Every Christmas I make ginger snap cookies. All right. That makes it sound as though I’ve been doing this forever. The fact of the matter is, I only started doing this last year. In their short traditional lifetime, however, they’ve touched the bellies of many people and have only been well received.
Last year was my experimentation year with them. The first few batches were slightly over baked, as well as experimental in terms of ingredients since I was making some substitutions from the original recipe. One batch even ended up without baking soda (I was rushing, obviously) and fell flat.
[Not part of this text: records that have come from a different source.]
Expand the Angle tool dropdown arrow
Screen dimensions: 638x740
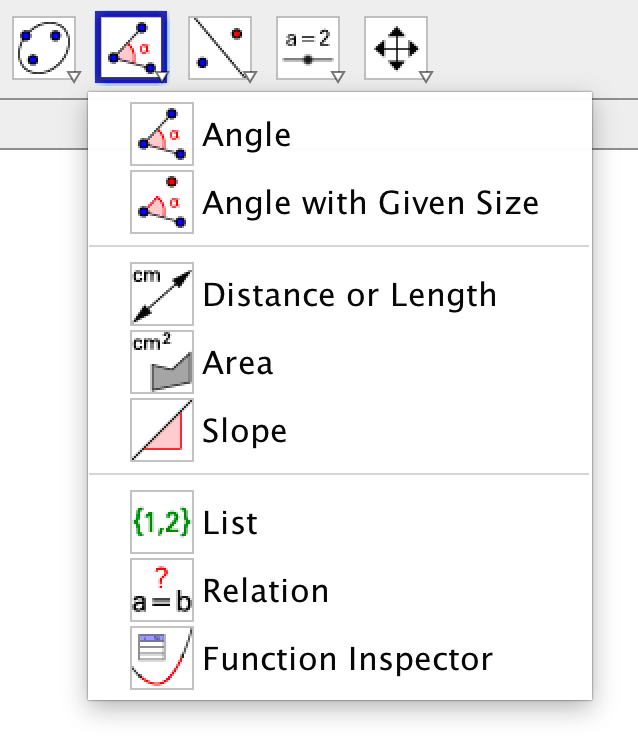coord(162,76)
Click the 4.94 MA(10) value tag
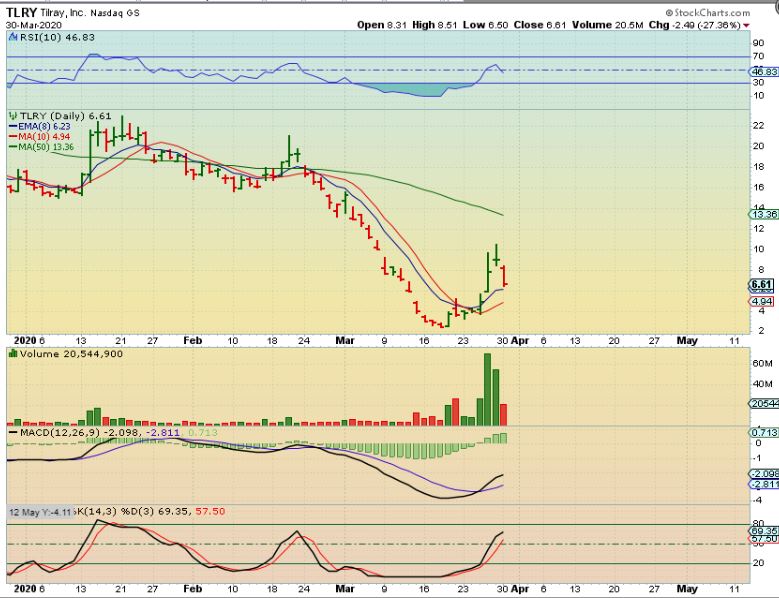The height and width of the screenshot is (598, 779). (x=764, y=301)
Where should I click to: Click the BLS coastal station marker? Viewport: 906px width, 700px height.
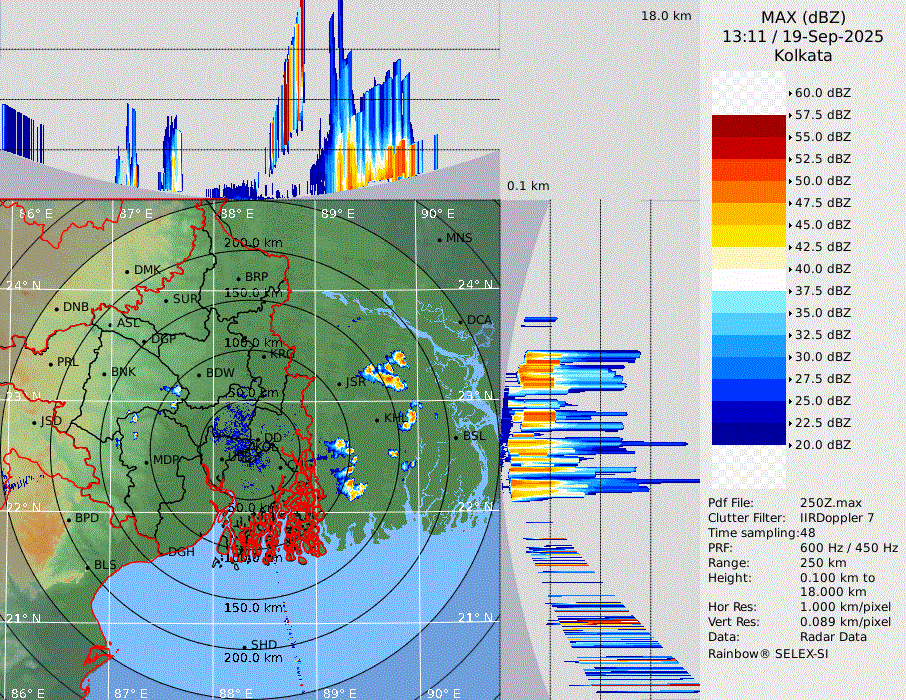[88, 566]
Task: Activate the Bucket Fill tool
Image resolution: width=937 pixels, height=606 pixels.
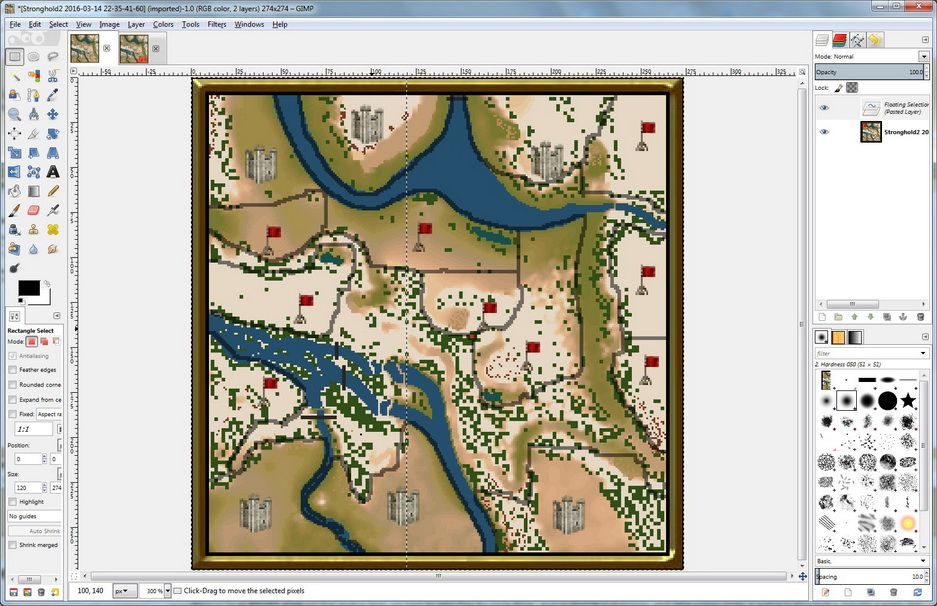Action: (x=15, y=191)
Then, I got it. I found the ginger snap groove.
Now, they’re perfect. Each. Time.
Sparkly Ginger Cookies
adapted from a Canadian Living magazine recipe, 2008
¾ cup unsalted butter (softened) / margarine
1 cup white sugar
1 egg
¼ cup honey
¼ cup finely chopped crystallized ginger
2 cups all purpose flour
1 tbsp ground ginger
1 tsp baking soda
1 tsp cinnamon (or more if you prefer)
½ tsp ground cloves
¼ tsp salt
turbinado sugar
– In a large bowl, beat together the butter/marg and sugar until fluffy followed by beating in the egg and syrup. Stir in crystallized ginger.
– In a separate bowl, whisk together your dry ingredients (flour, ginger, baking soda, cinnamon, ground cloves, salt) and stir into the butter/marg mixture slowly.
– Refrigerate dough until firm: anywhere from 1-2 hours.
– Place your turbinado sugar in a shallow bowl and begin rolling your dough. One tsp per cookie is plenty. Roll the ball through the turbinado sugar to coat and place on a greased cookie sheet, or parchment lined cookie sheet. Keep the balls about 2″ apart.
– The fun part: bake in a 350°F oven until the edges brown (approximately 12-14 mins) and let cool on the pan for a couple of minutes before transferring to a rack to cool completely.
Why is that the fun part? Every oven is different and I’ve definitely found that pulling the cookies out at the optimal time is the key to making sure these little guys taste great. I’ve found 12 minutes is my key time this year. Last year, it was 11 minutes. If you wait too long they get too hard, but pull them out at just the right time and the exterior is a bit crunchy and the inside soft. It’s perfect.
This recipe will yield about 70-80 cookies. I doubled this recipe earlier this month and ended up with 160 cookies. Well worth the time to come out with so many delicious treats.